Dutch National Ballet presents
Ballerina revolves around the female principals. Artistic director Ted Brandsen gave them carte blanche in compiling the programme, which is all about virtuoso technique, elegance and personal artistry. Larissa Lezhnina is dancing her farewell performance in Ballerina. She has been a principal with Dutch National Ballet for twenty years, and has put her distinctive mark on the company. So the last performance of Ballerina on Tuesday 20 May will be a special tribute to her.
In 2013, six of the Dutch National Ballet’s principals gained a place in the top 100 international dancers chosen by the leading magazine Dance Europe. They and other principals from the company have received an increasing number of invitations in recent years to perform at international ballet galas and to guest in productions abroad. In Ballerina, Dutch National Ballet trains the spotlight on the virtuoso technique, elegance and personal artistry of its principals – both male and female.
In Ballerina – which will consist of only four performances – you can admire these dancers in pas de deux from classical and neoclassical ballets and in contemporary works. The focus is also on the dancers’ artistic and personal interpretation of their roles. The duets are combined with the Grand Pas Classique from Paquita, in the new production by Dutch National Ballet.
Grand Pas Classique
An important part of the programme will be formed by one of Dutch National Ballet’s newest productions, the Grand Pas Classique from Paquita, in which not only the main couple, but also soloists and principals will get a chance to shine amongst the corps de ballet.
This choreography, set in the Spanish court, demands not only a strong technical ability but a majestic elegance. The Spanish Alhambra formed the inspiration for the exclusive costumes and decors designed by François-Noël Cherpin, which elegantly enhance the atmosphere.
In this new, unanimously acclaimed production, Rachel Beaujean, head of the artistic staff, has taken a fresh approach to this purely enchanting nineteenth-century narrative ballet by Marius Petipa.
Presented with the cooperation of pupils from the National Ballet Academy.
Wednesday, May 14, 2014
Anna Tsygankova - Jozef Varga
Friday, May 16, 2014
Maia Makhateli - Artur Shesterikov
Monday, May 19, 2014
Jurgita Dronina - Isaac Hernández
Romeo and Juliet (balcony pas de deux)
Rudi van Dantzig created his ballet version of Shakespeare’s famous love tragedy in 1967. His Romeo and Juliet was the first full-length ballet created in the Netherlands. Partly due to Prokofiev’s music, the balcony pas de deux is one of the highlights of the ballet, and is the only scene in which Romeo and Juliet are truly happy together.

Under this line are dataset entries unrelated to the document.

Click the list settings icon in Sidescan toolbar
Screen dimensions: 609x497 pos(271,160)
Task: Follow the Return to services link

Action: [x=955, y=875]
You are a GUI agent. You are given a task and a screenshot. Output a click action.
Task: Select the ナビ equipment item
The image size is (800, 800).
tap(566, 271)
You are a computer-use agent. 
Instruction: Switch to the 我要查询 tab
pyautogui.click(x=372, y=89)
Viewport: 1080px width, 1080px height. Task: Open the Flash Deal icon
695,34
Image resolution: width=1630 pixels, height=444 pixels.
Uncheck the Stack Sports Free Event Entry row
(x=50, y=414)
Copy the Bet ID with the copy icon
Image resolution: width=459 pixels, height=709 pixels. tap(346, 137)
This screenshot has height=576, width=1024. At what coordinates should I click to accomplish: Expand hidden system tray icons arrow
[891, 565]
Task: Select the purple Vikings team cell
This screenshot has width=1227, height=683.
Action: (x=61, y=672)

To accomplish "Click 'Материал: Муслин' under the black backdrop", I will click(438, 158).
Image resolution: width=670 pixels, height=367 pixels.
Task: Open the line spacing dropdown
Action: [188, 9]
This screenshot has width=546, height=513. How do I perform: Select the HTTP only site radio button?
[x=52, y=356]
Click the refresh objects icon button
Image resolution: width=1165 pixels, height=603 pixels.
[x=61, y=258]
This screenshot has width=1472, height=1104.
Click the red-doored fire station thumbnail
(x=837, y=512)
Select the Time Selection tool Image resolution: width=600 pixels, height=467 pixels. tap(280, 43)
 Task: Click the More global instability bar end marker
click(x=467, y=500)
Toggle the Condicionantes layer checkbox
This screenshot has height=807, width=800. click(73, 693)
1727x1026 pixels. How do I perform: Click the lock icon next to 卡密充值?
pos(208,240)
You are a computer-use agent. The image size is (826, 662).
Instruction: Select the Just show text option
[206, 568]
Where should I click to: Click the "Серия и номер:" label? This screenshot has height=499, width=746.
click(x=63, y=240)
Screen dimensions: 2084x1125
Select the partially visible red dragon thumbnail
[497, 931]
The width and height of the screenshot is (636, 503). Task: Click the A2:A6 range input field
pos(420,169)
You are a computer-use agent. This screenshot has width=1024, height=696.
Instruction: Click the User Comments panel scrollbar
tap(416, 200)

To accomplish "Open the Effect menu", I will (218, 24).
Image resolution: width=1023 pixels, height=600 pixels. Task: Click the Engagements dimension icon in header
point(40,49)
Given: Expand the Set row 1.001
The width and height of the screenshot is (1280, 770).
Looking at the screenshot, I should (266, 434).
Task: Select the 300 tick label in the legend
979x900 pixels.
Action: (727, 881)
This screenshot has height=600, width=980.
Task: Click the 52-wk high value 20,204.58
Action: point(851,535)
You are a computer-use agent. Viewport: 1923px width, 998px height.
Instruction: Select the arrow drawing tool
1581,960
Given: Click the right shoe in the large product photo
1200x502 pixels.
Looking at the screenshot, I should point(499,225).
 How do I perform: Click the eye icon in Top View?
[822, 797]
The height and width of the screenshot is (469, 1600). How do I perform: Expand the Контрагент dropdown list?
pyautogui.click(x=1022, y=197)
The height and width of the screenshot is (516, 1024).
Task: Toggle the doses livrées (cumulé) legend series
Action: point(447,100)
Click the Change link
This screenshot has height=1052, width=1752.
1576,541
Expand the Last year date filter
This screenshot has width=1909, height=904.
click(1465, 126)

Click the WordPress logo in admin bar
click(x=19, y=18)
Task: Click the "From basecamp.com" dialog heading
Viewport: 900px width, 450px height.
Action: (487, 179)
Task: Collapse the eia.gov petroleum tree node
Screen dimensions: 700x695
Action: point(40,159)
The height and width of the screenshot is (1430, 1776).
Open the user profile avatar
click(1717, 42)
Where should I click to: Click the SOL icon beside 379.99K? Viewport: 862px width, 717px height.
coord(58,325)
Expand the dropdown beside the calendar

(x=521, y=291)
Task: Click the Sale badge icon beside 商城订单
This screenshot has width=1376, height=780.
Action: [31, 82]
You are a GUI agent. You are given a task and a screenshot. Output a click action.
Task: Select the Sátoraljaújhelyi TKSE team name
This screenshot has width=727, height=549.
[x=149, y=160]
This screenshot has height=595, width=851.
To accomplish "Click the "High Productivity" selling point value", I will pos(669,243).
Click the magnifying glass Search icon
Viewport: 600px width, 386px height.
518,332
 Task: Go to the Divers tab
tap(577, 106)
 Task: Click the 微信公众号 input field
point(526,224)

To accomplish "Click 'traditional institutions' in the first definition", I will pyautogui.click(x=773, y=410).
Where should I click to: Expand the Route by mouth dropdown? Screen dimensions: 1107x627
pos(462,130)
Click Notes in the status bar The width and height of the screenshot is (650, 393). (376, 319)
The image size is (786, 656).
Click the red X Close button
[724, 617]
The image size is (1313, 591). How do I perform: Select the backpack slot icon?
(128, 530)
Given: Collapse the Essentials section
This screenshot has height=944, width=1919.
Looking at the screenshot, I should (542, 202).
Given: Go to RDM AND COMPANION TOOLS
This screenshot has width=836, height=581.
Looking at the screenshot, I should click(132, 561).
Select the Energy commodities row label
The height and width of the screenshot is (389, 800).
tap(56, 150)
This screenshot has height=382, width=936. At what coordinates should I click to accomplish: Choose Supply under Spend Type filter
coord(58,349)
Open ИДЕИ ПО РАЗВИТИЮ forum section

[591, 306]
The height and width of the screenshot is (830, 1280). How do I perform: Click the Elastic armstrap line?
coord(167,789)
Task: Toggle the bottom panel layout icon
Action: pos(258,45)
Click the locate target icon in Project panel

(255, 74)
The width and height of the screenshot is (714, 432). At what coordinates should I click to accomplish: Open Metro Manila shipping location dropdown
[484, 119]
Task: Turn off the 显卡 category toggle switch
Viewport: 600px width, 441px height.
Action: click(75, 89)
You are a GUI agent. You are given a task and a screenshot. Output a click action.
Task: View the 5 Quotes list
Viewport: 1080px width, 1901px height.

Choreographer: Rudi van Dantzig
Few people have left such a mark on the Dutch National Ballet and the Dutch dance world as writer and choreographer Rudi van Dantzig (Amsterdam, 1933-2012). He started his dancing career in 1952 with Sonia Gaskell’s company Ballet Recital, the forerunner of the Dutch National Ballet. Following the foundation of the Dutch National Ballet in 1961, he became the resident choreographer of the company, and, after having been the artistic co-director with three other people from 1965 onwards, Van Dantzig became the sole artistic director in 1971, which position he held until 1991.
Along with Alexei Ratmansky (Don Quichotte and other ballets), Christopher Wheeldon is one of the most acclaimed choreographers today. Wheeldon created Duet to Ravel’s wistful Piano Concerto in G major.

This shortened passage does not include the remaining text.